Charity, but with limits

President Clinton signed into law last month a bill that would protect charitable donations from creditors in bankruptcy cases. The new Religious Liberty and Charitable Donation Protection Act prevents creditors from confiscating tithes and other charitable contributions made by donors who later file for bankruptcy. However, the protection is limited to donations of up to 15 percent of the debtor's annual income. Federal bankruptcy laws in the past have been interpreted to allow the confiscation of funds given during the year before a donor declared bankruptcy. Some state anti-fraud laws have allowed creditors to recover funds donated over several years. The new law bans this practice.

Vatican finances

The Vatican, plagued by multi-million-dollar deficits in the 1970s and 1980s, reported its biggest-ever budget surplus in 1997-$11 million, far above the $600,000 forecast.

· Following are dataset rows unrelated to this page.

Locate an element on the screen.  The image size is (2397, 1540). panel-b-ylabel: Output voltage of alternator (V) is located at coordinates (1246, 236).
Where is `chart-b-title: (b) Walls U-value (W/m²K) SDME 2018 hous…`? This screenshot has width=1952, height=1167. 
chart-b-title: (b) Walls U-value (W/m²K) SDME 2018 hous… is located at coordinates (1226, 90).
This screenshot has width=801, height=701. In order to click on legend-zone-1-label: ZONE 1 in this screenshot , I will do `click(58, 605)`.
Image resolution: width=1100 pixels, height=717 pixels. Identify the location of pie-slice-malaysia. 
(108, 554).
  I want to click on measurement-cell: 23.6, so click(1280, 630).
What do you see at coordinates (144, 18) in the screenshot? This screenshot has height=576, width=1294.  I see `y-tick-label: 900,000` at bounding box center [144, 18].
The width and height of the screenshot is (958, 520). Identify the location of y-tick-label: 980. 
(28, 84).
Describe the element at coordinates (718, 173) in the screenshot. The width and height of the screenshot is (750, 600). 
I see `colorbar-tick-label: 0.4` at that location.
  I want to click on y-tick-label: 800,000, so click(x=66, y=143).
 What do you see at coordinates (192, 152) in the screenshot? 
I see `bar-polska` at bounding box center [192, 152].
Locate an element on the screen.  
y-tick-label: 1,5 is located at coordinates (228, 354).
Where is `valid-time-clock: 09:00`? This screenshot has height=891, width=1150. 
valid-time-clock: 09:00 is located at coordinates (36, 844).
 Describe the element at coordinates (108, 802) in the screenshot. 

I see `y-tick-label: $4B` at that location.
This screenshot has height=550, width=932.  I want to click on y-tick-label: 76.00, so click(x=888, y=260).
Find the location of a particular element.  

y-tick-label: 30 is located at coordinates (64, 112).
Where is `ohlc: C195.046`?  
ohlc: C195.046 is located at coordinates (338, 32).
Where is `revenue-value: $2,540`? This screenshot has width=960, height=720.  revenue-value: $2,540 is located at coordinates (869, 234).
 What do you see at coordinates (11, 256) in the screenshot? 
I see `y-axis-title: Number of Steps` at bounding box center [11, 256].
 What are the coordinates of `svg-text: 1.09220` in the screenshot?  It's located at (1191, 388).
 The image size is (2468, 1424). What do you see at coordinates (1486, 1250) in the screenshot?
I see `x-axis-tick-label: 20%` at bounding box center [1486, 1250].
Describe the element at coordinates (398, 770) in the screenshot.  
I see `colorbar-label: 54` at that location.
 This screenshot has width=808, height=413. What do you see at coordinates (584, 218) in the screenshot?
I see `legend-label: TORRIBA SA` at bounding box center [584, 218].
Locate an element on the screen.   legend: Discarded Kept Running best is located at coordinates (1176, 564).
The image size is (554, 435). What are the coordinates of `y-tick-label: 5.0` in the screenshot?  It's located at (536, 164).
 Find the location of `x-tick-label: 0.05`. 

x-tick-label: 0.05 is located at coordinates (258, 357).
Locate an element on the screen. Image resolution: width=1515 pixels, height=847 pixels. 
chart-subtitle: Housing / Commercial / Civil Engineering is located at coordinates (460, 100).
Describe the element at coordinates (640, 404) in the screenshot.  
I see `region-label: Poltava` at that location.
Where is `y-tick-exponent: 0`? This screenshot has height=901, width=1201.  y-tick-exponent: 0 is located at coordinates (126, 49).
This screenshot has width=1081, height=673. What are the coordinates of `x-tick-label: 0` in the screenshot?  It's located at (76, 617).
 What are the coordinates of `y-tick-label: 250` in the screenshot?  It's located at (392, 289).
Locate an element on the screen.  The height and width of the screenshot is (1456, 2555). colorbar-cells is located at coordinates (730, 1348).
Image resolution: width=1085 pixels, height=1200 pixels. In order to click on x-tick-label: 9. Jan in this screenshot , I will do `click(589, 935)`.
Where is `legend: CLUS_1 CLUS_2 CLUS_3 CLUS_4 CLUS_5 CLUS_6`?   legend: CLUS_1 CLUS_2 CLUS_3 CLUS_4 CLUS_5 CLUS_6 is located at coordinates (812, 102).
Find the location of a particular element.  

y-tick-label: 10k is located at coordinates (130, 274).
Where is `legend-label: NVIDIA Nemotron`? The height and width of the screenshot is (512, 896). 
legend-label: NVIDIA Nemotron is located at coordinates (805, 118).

It took in about $204 million and spent $193 million, according to figures released last month. The record budget surplus (the previous high was $1.7 million in 1995) occurred despite significant conference and meeting expenses, the opening of new diplomatic missions, and an increase of 40 percent in family benefits for Vatican employees, officials said. They added that the figures are subject to verification by outside auditors, and a complete budget report will be sent to bishops around the world. The Vatican City State, which has a separate budget, reported a surplus of about $21.5 million for the same period. The excess is earmarked to help pay for parking facilities and modernization of the Vatican Museums entrance. However, contributions to Peter's Pence, a fund used by the pope for charity causes worldwide, totaled $52.4 million in 1997, down from $58.7 million in 1996. U.S. Cardinal Edmund C. Szoka, former archbishop of Detroit, is generally credited with turning the Vatican's economic situation around, beginning in 1993. He ended his tenure as head of the Vatican's budget planning office late last year and now heads the commission that runs Vatican City State.